Taken together, we reported the origin and evolutionary history of HLS1 and pointed out the functional divergence of HLS1 in different plant linages.
Materials and methods
HLS1 ortholog identification and phylogenetic analyses
To obtain orthologs of HLS1 from Archaeplastida, we performed similarity search using genomes from 32 representative plants, comprising 23 streptophytes (land plants and charophytes), 6 chlorophytes, 2 rhodophytes, and 1 glaucophyte (Supplementary Data 1). Arabidopsis AtHLS1 (At4g37580) was used as template to perform BLASTp searches against theses plant proteomes with low stringency (E value < 0.01). We also used BLASTp algorithm to search against the Phytozome v13 (https://phytozome-next.jgi.doe.gov/) and 1KP dataset (1000 plant transcriptomes, https://db.cngb.org/onekp/) to obtain putative HLS1 orthologs from glaucophytes, rhodophytes, chlorophytes, and charophytes as much as possible. We further analyzed the function domains of Arabidopsis HLS1 (At4g37580, PF00583, “N-acetyltransferase” domain) for filtering these similar sequences with hits (E value < 0.01). The filtered protein sequences were separately aligned using MAFFT (v7)28, and then trimmed by trimAL (v1.3) with -gt = 0.0329. The multiple sequence alignment was manually checked for quality and ensured the completeness of function domains. The maximum likelihood phylogenetic tree was reconstructed using IQ-TREE 230. The best-fitting model was determined by ModelFinder31, and branch supports were evaluated using the ultrafast bootstrap (UFBoot) approach and SH approximate likelihood ratio test (SH-aLRT test) with 1000 replicates32,33. The motifs were predicted by the MEME suit version 5.5.0 (https://meme-suite.org/meme/tools/meme).

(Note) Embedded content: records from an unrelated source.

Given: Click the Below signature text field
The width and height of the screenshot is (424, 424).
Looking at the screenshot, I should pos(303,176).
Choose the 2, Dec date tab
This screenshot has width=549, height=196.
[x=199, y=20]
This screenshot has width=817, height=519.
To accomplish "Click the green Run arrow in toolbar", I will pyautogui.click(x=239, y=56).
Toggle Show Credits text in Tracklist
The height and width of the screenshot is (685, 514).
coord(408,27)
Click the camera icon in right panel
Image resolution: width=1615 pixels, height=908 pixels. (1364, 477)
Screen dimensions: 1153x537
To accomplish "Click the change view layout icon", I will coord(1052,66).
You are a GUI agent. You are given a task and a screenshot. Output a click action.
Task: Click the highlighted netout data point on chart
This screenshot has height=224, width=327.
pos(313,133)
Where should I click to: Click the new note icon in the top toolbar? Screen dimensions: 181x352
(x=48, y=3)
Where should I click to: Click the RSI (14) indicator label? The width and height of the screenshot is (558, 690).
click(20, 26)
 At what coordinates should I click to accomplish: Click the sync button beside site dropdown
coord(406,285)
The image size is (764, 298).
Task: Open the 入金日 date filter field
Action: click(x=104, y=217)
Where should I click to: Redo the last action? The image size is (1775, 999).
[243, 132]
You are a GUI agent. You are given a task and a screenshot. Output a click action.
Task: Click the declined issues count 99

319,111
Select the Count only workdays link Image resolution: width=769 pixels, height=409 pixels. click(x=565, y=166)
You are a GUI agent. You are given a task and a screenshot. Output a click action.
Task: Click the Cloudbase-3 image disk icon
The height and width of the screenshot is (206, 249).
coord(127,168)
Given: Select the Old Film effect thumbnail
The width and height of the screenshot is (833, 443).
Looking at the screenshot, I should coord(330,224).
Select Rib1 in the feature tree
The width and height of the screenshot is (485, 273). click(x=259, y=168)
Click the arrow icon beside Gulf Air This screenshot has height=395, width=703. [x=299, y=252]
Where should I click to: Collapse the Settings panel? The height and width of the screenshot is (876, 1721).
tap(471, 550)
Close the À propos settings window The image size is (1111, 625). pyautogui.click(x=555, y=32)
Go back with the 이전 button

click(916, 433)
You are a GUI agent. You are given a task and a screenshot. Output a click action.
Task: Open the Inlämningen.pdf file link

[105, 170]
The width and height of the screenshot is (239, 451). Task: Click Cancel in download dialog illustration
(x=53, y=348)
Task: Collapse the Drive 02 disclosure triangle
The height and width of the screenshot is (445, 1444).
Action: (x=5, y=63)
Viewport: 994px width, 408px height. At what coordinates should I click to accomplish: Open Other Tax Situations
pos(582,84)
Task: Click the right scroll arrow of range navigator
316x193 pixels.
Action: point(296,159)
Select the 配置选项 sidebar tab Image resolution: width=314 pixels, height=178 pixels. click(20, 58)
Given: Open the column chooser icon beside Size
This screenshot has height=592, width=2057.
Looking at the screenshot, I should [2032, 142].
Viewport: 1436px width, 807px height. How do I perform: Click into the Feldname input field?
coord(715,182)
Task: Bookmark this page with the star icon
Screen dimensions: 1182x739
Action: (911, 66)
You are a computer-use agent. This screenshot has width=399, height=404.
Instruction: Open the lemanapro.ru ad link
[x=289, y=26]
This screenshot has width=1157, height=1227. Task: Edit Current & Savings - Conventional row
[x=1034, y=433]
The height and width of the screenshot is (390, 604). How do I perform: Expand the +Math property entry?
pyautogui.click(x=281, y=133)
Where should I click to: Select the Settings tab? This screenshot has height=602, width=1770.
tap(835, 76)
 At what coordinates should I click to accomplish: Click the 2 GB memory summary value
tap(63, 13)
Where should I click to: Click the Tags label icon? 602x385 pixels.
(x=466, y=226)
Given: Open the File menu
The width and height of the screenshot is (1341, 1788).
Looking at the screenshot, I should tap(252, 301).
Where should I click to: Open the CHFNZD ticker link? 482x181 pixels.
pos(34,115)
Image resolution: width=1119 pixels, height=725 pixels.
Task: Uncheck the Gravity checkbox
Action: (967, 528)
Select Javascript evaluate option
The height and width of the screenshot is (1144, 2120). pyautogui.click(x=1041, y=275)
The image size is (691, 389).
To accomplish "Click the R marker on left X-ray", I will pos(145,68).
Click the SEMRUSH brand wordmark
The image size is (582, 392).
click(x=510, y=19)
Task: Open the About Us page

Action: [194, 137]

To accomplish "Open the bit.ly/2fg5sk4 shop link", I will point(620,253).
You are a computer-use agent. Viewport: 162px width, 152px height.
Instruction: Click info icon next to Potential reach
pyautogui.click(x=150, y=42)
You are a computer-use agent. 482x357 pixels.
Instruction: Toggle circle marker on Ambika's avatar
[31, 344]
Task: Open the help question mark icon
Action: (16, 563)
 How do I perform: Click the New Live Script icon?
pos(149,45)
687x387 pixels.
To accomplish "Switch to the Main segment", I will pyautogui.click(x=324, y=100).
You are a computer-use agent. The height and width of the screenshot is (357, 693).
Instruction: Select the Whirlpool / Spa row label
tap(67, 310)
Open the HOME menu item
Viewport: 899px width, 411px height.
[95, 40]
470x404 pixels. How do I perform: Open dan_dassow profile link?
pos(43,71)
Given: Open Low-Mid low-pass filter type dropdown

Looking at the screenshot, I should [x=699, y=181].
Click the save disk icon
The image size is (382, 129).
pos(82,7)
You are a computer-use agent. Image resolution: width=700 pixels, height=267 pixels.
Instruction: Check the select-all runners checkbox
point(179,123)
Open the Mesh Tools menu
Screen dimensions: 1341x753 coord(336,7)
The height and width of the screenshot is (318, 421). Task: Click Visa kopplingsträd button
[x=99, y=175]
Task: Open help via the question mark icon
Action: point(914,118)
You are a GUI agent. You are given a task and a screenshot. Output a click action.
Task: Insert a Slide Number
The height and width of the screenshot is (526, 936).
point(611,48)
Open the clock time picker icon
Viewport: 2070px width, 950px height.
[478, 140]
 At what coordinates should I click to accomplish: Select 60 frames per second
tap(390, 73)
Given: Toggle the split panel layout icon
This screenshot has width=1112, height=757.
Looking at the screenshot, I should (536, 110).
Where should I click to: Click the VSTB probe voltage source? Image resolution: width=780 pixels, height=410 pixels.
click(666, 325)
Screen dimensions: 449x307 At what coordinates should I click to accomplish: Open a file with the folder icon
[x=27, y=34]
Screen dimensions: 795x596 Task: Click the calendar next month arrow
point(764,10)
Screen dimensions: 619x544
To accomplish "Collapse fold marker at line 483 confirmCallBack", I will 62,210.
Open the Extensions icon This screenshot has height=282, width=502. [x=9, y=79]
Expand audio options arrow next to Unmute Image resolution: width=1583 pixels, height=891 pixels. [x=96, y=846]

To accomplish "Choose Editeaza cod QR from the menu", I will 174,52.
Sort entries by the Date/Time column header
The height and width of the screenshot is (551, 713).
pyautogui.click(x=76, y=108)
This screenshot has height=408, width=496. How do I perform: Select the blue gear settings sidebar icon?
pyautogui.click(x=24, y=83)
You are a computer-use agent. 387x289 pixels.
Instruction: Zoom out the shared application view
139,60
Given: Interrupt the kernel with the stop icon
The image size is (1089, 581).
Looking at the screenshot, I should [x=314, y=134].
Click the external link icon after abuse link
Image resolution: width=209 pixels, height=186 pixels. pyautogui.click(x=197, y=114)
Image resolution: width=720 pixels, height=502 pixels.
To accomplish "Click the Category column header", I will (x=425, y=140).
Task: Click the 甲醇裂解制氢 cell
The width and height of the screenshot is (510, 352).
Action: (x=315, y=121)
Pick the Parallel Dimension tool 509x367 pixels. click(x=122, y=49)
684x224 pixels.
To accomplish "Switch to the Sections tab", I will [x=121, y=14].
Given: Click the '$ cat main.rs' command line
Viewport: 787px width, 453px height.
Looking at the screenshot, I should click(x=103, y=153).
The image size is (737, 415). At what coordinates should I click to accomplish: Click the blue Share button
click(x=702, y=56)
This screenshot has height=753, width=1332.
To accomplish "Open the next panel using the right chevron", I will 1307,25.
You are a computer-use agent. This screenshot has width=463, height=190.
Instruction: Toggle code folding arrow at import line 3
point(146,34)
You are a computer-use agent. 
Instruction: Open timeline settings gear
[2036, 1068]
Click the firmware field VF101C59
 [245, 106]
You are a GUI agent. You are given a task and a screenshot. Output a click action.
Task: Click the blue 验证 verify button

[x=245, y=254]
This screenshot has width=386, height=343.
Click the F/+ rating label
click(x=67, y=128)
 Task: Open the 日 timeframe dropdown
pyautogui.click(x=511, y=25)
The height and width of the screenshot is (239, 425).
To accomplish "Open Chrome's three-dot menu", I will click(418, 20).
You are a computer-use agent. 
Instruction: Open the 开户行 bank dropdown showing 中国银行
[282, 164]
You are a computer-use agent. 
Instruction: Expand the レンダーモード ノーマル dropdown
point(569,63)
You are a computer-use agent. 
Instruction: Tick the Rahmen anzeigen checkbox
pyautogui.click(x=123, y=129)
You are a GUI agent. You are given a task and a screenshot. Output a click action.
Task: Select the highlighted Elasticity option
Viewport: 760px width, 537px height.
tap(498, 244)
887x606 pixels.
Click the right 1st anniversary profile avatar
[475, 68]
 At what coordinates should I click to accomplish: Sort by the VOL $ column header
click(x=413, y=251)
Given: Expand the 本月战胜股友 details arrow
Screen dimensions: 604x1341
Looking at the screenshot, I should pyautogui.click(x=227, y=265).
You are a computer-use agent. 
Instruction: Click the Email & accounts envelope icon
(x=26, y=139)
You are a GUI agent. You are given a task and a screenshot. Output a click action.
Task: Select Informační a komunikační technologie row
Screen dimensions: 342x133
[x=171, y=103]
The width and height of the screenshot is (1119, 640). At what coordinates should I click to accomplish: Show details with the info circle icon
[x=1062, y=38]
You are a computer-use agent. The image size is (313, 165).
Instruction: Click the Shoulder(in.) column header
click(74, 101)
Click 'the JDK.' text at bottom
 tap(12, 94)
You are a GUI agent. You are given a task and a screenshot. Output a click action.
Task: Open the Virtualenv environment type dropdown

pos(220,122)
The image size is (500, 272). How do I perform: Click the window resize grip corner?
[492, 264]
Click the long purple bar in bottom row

Plant materials and growth conditions
The Arabidopsis hls1-1 (point mutation line), hls1-27 (SALK_136528, T-DNA inserstion line), and hls1-28 (SM_3_50, transposon insertion line) mutants used in this study were described previously3,12. The co-2 and ft-10 mutants were obtained from The European Arabidopsis Stock Centre (NASC). The co-9 mutants were described before34. The hls1-1 co-9, hls1-1 co-2, and hls1-1 ft-10 double mutants were generated by genetic crosses between hls1-1 and co-2 and between hls1-1 and ft-10, respectively. Homozygous double mutants were verified by PCR-based sequencing in areas flanking the mutated sites. Genotyping primers were listed in Supplementary Data 2. For the complementation test, 35S:MYC-HLS1/hls1-1 plants (overexpression of the MYC tagged HLS1 coding sequence driven by the 35S promoter in hls1-1 background) have been described7. The coding sequences of MpHLS1, PpHLS1-1, PpHLS1-2, and SmHLS1-1, and SmHLS1-2 were commercially synthesized (GENEWIZ) and further cloned into pEGAD-LUC vector35 to obtain LUC-fusion constructs. The mutated AtHLS1 V108A L151A fragments were generated by following the instruction manual of the Mut Express MultiS Fast Mutagenesis Kit V2 (Vazyme). The coding sequences of AtHLS1 and AtHLS1 V108A L151A were cloned into pEGAD-GFP vector35 to obtain the GFP-fusion constructs. Each construct was then individually transfected into Agrobacterium tumefaciens GV3101. A. tumefaciens strains harboring each construct were then transformed into hls1-1 plants through flowering dip method. Obtained transformants were initially screened on Basta containing MS medium (Sigma-Aldrich, #M5519). Basta-resistant lines were picked up and transferred into soil for further immuno-blot confirmation.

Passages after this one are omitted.